EXERCISE DIRECTIONS. All entries are to be copied exactly, with pictures removed.
# # # # # # #
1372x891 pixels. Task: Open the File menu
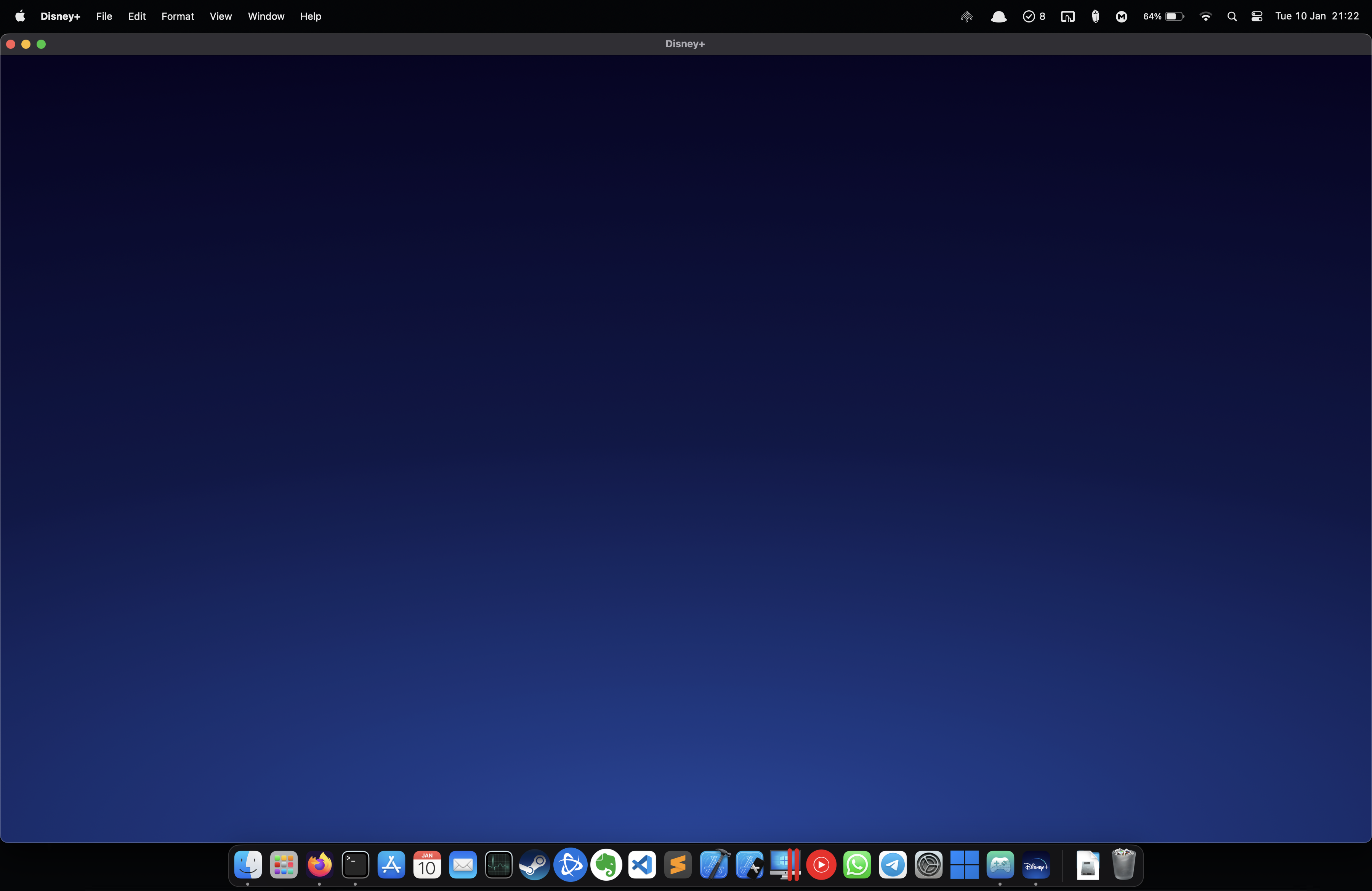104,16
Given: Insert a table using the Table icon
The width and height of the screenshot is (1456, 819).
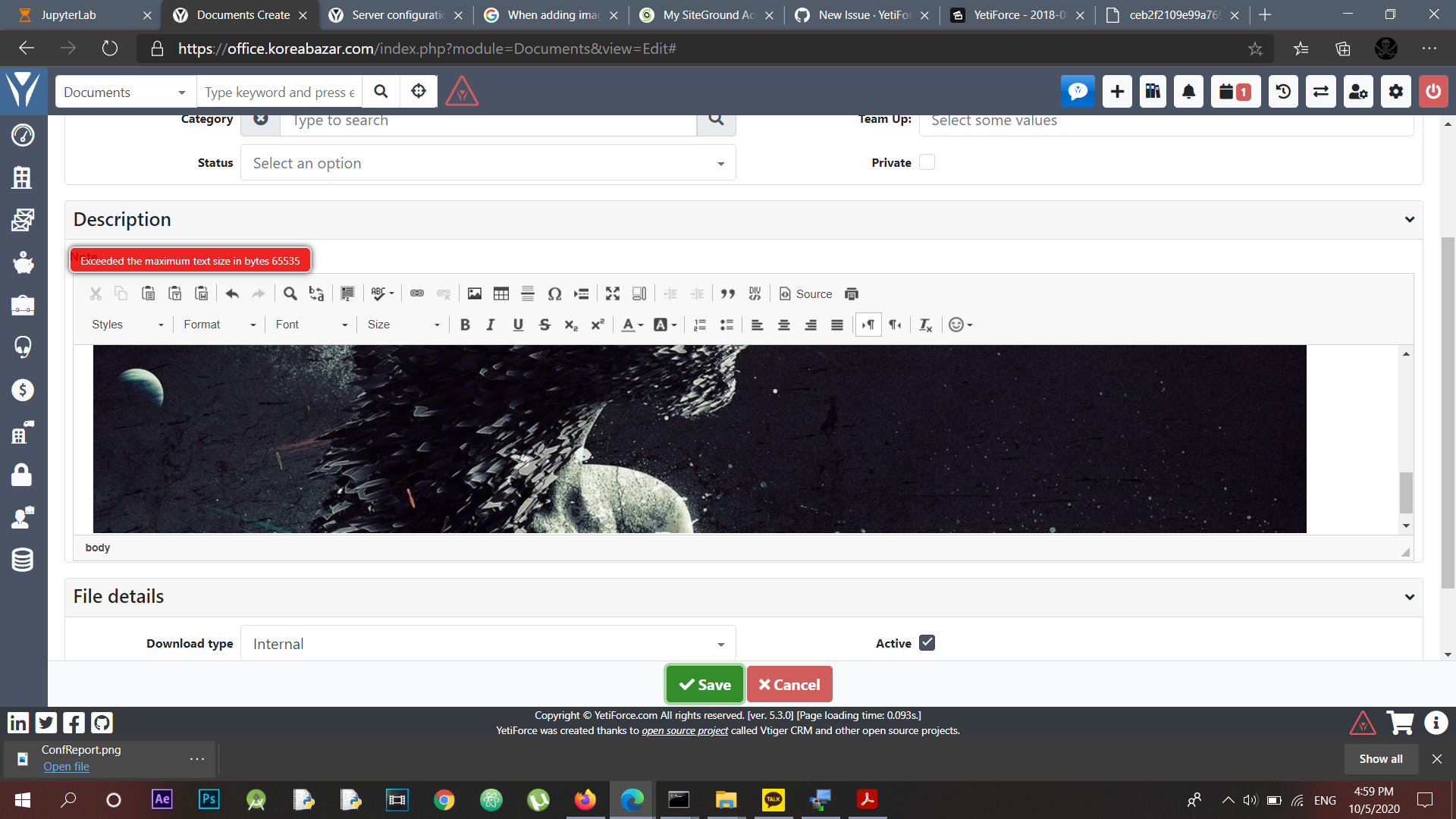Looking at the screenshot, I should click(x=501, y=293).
# # # # # # #
ANSWER SECTION.
1372x891 pixels. Task: Open the File menu
104,16
Given: Insert a table using the Table icon
The width and height of the screenshot is (1456, 819).
Looking at the screenshot, I should click(x=501, y=293).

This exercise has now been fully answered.